Some Science: My Annual Meeting

Some Science: My Annual Meeting

George W. Sledge, MD, FASCO

Jun 09, 2011
One of the sad aspects of being President of ASCO is that you rarely get to attend sessions that you are not either chairing or speaking in. It is therefore entirely likely that I missed some of the coolest stuff that was presented at this year’s Meeting. I will be busy perusing the Virtual Meeting for weeks to come, catching up on sessions I missed, particularly my first love of breast cancer. I believe I saw all of an hour of one breast cancer session this year.

On the other hand, I did have the opportunity to see some wonderful presentations. The Plenary Session, as always, had some top-notch clinical science, true practice-changing work. This was the year of small tumors: the plenary session had two pediatric oncology presentations (ALL and neuroblastoma), a GIST presentation, and two melanoma talks. There was no particular design in this. The Scientific Program Committee chooses the best science to present, and this year the five practice-changing abstracts chosen all happened to be in relatively rare cancers, rather than the usual Breast, Colon, Lung, and Prostate tetralogy.

Melanoma stole the show. If you had told me, two years ago, that we would have three positive Phase III trials in metastatic melanoma—positive for overall survival—I would have laughed at the preposterousness of the suggestion. Metastatic melanoma, after all, is one of those cancers (pancreatic cancer is another) that give cancer a bad name. To have two novel agents, working through different mechanisms (immunologic modulation and growth pathway inhibition) prolonging survival is stupendous news for a field that has wandered in the desert for decades.

Sitting on the dais with Kathy Miller, this year’s Scientific Program Committee chair, one could feel the excitement of the audience over this work. I shared it. This is great news, though (as any honest observer would tell you), it is only a start. Metastatic melanoma remains a dangerous disease, resistance mechanisms are common, and one dumb tumor is still smarter than ten smart oncologists. But having two new drugs to play with implies several things to the average clinical trialist. We can move both drugs “up front” into an adjuvant setting. We can combine the two new active agents. And we can explore, and perhaps overcome (as another abstract in which BRAF and MEK inhibitors were combined suggests) resistance. In short, we can see several ways forward.
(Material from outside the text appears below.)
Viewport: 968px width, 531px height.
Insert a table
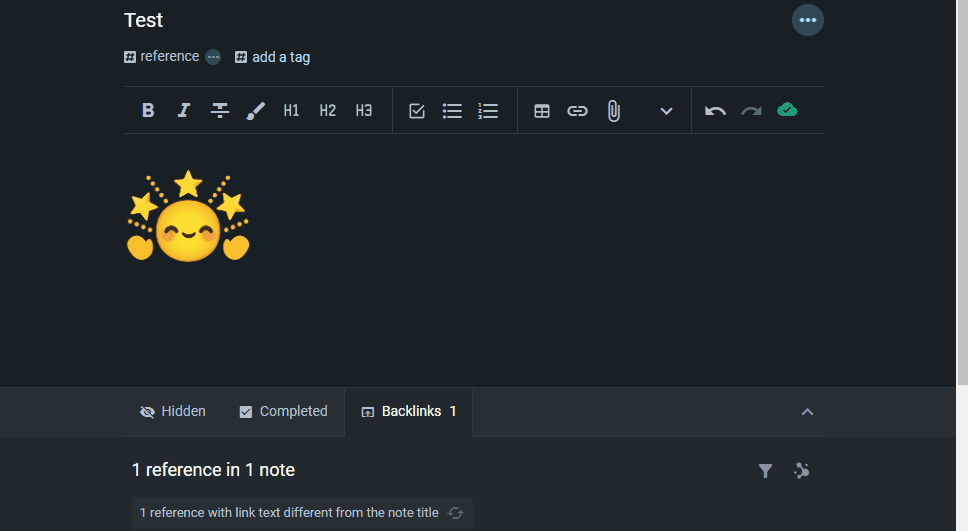click(542, 111)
I also loved Ken Anderson’s Karnofsky Award address on Saturday morning. Ken pretty much defines what it means to be a translational scientist. Translational science became a buzzword several years ago, and generally an abused one designed to improve one’s odds of grant funding. But Ken Anderson is the real deal. He moves back and forth and back again between clinic and lab with an ease that regularly impresses, and his Boston group has been responsible for many of the research advances that have helped to transform multiple myeloma in recent years. I had myeloma envy by the end of his talk. He is also a genuinely nice guy. A well-deserved award, if ever there was one.